### Data
+---+

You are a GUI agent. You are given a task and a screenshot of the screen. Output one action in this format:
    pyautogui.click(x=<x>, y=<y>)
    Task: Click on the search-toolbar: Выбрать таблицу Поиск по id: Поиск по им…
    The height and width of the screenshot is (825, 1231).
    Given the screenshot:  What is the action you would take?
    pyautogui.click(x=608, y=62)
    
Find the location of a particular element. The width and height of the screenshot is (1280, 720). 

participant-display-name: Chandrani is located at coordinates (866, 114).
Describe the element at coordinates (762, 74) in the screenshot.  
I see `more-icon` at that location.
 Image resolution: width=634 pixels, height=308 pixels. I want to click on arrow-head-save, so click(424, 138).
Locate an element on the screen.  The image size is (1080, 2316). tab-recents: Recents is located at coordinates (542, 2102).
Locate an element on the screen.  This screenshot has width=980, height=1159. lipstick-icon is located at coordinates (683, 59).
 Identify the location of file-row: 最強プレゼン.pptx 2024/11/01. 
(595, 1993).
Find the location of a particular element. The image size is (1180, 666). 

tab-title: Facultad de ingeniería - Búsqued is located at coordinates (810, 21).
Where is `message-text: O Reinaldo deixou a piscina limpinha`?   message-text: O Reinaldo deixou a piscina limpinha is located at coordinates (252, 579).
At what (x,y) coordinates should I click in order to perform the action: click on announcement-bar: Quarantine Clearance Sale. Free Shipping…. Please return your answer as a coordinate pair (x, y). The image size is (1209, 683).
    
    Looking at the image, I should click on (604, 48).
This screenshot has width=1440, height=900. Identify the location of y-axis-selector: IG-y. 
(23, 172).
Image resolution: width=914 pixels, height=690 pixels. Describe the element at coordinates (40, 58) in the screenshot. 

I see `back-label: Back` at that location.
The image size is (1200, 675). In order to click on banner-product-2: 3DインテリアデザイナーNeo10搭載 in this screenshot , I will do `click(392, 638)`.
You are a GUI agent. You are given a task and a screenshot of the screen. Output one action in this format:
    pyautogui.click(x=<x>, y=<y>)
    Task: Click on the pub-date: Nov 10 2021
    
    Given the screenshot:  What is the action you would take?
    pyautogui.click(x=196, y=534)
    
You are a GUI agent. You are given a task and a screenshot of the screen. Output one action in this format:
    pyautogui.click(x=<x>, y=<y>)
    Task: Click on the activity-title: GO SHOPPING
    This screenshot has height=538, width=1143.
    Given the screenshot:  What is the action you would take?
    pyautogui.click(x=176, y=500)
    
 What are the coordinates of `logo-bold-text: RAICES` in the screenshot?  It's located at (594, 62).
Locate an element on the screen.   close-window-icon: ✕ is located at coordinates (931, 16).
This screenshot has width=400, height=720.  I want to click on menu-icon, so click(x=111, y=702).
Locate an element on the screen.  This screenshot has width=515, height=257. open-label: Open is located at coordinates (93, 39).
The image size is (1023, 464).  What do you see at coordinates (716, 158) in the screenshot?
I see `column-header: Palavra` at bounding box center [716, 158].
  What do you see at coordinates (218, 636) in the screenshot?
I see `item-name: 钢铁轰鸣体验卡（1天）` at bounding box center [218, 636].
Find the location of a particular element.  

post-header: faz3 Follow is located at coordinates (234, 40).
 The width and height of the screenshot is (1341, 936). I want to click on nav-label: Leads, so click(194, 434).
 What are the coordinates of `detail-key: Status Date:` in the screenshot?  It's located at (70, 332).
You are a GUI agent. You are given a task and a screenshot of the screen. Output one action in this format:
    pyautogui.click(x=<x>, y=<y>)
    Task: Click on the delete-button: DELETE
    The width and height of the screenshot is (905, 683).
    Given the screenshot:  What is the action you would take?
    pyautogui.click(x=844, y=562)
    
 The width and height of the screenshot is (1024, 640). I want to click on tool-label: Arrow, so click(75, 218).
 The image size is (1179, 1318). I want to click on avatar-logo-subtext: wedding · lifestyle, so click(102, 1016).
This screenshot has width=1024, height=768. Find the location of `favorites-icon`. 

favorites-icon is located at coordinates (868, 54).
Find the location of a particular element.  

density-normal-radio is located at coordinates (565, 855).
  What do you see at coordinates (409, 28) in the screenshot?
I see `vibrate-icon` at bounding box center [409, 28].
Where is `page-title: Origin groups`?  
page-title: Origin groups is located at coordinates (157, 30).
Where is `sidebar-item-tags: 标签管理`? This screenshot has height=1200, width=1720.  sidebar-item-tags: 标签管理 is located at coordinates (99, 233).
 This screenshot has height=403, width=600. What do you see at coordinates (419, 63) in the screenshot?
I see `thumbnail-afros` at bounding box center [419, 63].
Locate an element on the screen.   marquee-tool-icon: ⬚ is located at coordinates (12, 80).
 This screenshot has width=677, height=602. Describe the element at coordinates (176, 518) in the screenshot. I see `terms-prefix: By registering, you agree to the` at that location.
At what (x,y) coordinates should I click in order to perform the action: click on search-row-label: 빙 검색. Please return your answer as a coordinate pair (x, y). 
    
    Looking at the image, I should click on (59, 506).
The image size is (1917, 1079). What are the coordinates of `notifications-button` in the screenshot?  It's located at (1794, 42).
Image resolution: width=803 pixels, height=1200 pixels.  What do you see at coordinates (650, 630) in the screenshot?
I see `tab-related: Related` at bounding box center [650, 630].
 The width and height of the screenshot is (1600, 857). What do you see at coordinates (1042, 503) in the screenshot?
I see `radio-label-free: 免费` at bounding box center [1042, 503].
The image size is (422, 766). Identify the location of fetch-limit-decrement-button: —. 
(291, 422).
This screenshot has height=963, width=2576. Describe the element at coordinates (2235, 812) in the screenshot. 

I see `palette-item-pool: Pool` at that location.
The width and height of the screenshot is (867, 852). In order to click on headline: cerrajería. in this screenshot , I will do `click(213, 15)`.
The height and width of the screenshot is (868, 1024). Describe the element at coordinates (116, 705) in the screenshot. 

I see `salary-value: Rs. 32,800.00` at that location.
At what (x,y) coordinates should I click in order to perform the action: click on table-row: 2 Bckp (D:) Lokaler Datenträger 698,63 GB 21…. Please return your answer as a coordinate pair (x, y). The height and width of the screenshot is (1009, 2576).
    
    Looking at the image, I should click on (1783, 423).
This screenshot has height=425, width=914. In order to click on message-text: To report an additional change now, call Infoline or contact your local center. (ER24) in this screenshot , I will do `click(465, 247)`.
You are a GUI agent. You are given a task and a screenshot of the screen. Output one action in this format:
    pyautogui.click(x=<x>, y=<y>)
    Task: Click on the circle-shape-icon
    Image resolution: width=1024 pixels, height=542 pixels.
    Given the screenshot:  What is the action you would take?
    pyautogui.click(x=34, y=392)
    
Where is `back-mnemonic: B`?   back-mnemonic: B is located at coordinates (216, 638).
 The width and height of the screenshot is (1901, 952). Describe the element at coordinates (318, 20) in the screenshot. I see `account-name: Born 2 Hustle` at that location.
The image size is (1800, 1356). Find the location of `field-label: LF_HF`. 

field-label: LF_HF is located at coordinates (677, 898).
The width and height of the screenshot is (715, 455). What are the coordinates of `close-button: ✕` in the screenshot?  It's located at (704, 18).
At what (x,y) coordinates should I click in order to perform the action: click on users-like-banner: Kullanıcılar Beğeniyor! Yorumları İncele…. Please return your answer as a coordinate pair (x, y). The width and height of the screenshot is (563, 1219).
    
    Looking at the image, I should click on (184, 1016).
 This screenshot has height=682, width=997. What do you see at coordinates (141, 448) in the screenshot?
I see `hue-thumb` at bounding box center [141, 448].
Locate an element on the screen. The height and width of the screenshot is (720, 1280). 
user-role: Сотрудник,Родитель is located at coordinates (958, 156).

+---+

### Exercise prompt
Rewrite all the rows above, replacing "Identify the location of" with "Give the position of" and leaving everything else unchanged.

### Exercise result
You are a GUI agent. You are given a task and a screenshot of the screen. Output one action in this format:
    pyautogui.click(x=<x>, y=<y>)
    Task: Click on the search-toolbar: Выбрать таблицу Поиск по id: Поиск по им…
    The height and width of the screenshot is (825, 1231).
    Given the screenshot:  What is the action you would take?
    pyautogui.click(x=608, y=62)
    
Find the location of a particular element. The width and height of the screenshot is (1280, 720). 

participant-display-name: Chandrani is located at coordinates (866, 114).
Describe the element at coordinates (762, 74) in the screenshot.  
I see `more-icon` at that location.
 Image resolution: width=634 pixels, height=308 pixels. I want to click on arrow-head-save, so click(424, 138).
Locate an element on the screen.  The image size is (1080, 2316). tab-recents: Recents is located at coordinates (542, 2102).
Locate an element on the screen.  This screenshot has width=980, height=1159. lipstick-icon is located at coordinates (683, 59).
 Give the position of file-row: 最強プレゼン.pptx 2024/11/01. 
(595, 1993).
Find the location of a particular element. The image size is (1180, 666). 

tab-title: Facultad de ingeniería - Búsqued is located at coordinates (810, 21).
Where is `message-text: O Reinaldo deixou a piscina limpinha`?   message-text: O Reinaldo deixou a piscina limpinha is located at coordinates (252, 579).
At what (x,y) coordinates should I click in order to perform the action: click on announcement-bar: Quarantine Clearance Sale. Free Shipping…. Please return your answer as a coordinate pair (x, y). The image size is (1209, 683).
    
    Looking at the image, I should click on (604, 48).
This screenshot has width=1440, height=900. Give the position of y-axis-selector: IG-y. 
(23, 172).
Image resolution: width=914 pixels, height=690 pixels. Describe the element at coordinates (40, 58) in the screenshot. 

I see `back-label: Back` at that location.
The image size is (1200, 675). In order to click on banner-product-2: 3DインテリアデザイナーNeo10搭載 in this screenshot , I will do `click(392, 638)`.
You are a GUI agent. You are given a task and a screenshot of the screen. Output one action in this format:
    pyautogui.click(x=<x>, y=<y>)
    Task: Click on the pub-date: Nov 10 2021
    
    Given the screenshot:  What is the action you would take?
    pyautogui.click(x=196, y=534)
    
You are a GUI agent. You are given a task and a screenshot of the screen. Output one action in this format:
    pyautogui.click(x=<x>, y=<y>)
    Task: Click on the activity-title: GO SHOPPING
    This screenshot has height=538, width=1143.
    Given the screenshot:  What is the action you would take?
    pyautogui.click(x=176, y=500)
    
 What are the coordinates of `logo-bold-text: RAICES` in the screenshot?  It's located at (594, 62).
Locate an element on the screen.   close-window-icon: ✕ is located at coordinates (931, 16).
This screenshot has width=400, height=720.  I want to click on menu-icon, so click(x=111, y=702).
Locate an element on the screen.  This screenshot has width=515, height=257. open-label: Open is located at coordinates (93, 39).
The image size is (1023, 464).  What do you see at coordinates (716, 158) in the screenshot?
I see `column-header: Palavra` at bounding box center [716, 158].
  What do you see at coordinates (218, 636) in the screenshot?
I see `item-name: 钢铁轰鸣体验卡（1天）` at bounding box center [218, 636].
Find the location of a particular element.  

post-header: faz3 Follow is located at coordinates (234, 40).
 The width and height of the screenshot is (1341, 936). I want to click on nav-label: Leads, so click(194, 434).
 What are the coordinates of `detail-key: Status Date:` in the screenshot?  It's located at (70, 332).
You are a GUI agent. You are given a task and a screenshot of the screen. Output one action in this format:
    pyautogui.click(x=<x>, y=<y>)
    Task: Click on the delete-button: DELETE
    The width and height of the screenshot is (905, 683).
    Given the screenshot:  What is the action you would take?
    pyautogui.click(x=844, y=562)
    
 The width and height of the screenshot is (1024, 640). I want to click on tool-label: Arrow, so click(75, 218).
 The image size is (1179, 1318). I want to click on avatar-logo-subtext: wedding · lifestyle, so click(102, 1016).
This screenshot has width=1024, height=768. Find the location of `favorites-icon`. 

favorites-icon is located at coordinates (868, 54).
Find the location of a particular element.  

density-normal-radio is located at coordinates (565, 855).
  What do you see at coordinates (409, 28) in the screenshot?
I see `vibrate-icon` at bounding box center [409, 28].
Where is `page-title: Origin groups`?  
page-title: Origin groups is located at coordinates (157, 30).
Where is `sidebar-item-tags: 标签管理`? This screenshot has height=1200, width=1720.  sidebar-item-tags: 标签管理 is located at coordinates (99, 233).
 This screenshot has height=403, width=600. What do you see at coordinates (419, 63) in the screenshot?
I see `thumbnail-afros` at bounding box center [419, 63].
Locate an element on the screen.   marquee-tool-icon: ⬚ is located at coordinates (12, 80).
 This screenshot has width=677, height=602. Describe the element at coordinates (176, 518) in the screenshot. I see `terms-prefix: By registering, you agree to the` at that location.
At what (x,y) coordinates should I click in order to perform the action: click on search-row-label: 빙 검색. Please return your answer as a coordinate pair (x, y). 
    
    Looking at the image, I should click on (59, 506).
The image size is (1917, 1079). What are the coordinates of `notifications-button` in the screenshot?  It's located at (1794, 42).
Image resolution: width=803 pixels, height=1200 pixels.  What do you see at coordinates (650, 630) in the screenshot?
I see `tab-related: Related` at bounding box center [650, 630].
 The width and height of the screenshot is (1600, 857). What do you see at coordinates (1042, 503) in the screenshot?
I see `radio-label-free: 免费` at bounding box center [1042, 503].
The image size is (422, 766). Give the position of fetch-limit-decrement-button: —. 
(291, 422).
This screenshot has height=963, width=2576. Describe the element at coordinates (2235, 812) in the screenshot. 

I see `palette-item-pool: Pool` at that location.
The width and height of the screenshot is (867, 852). In order to click on headline: cerrajería. in this screenshot , I will do `click(213, 15)`.
The height and width of the screenshot is (868, 1024). Describe the element at coordinates (116, 705) in the screenshot. 

I see `salary-value: Rs. 32,800.00` at that location.
At what (x,y) coordinates should I click in order to perform the action: click on table-row: 2 Bckp (D:) Lokaler Datenträger 698,63 GB 21…. Please return your answer as a coordinate pair (x, y). The height and width of the screenshot is (1009, 2576).
    
    Looking at the image, I should click on (1783, 423).
This screenshot has height=425, width=914. In order to click on message-text: To report an additional change now, call Infoline or contact your local center. (ER24) in this screenshot , I will do `click(465, 247)`.
You are a GUI agent. You are given a task and a screenshot of the screen. Output one action in this format:
    pyautogui.click(x=<x>, y=<y>)
    Task: Click on the circle-shape-icon
    Image resolution: width=1024 pixels, height=542 pixels.
    Given the screenshot:  What is the action you would take?
    pyautogui.click(x=34, y=392)
    
Where is `back-mnemonic: B`?   back-mnemonic: B is located at coordinates (216, 638).
 The width and height of the screenshot is (1901, 952). Describe the element at coordinates (318, 20) in the screenshot. I see `account-name: Born 2 Hustle` at that location.
The image size is (1800, 1356). Find the location of `field-label: LF_HF`. 

field-label: LF_HF is located at coordinates (677, 898).
The width and height of the screenshot is (715, 455). What are the coordinates of `close-button: ✕` in the screenshot?  It's located at (704, 18).
At what (x,y) coordinates should I click in order to perform the action: click on users-like-banner: Kullanıcılar Beğeniyor! Yorumları İncele…. Please return your answer as a coordinate pair (x, y). The width and height of the screenshot is (563, 1219).
    
    Looking at the image, I should click on (184, 1016).
 This screenshot has height=682, width=997. What do you see at coordinates (141, 448) in the screenshot?
I see `hue-thumb` at bounding box center [141, 448].
Locate an element on the screen. The height and width of the screenshot is (720, 1280). 
user-role: Сотрудник,Родитель is located at coordinates (958, 156).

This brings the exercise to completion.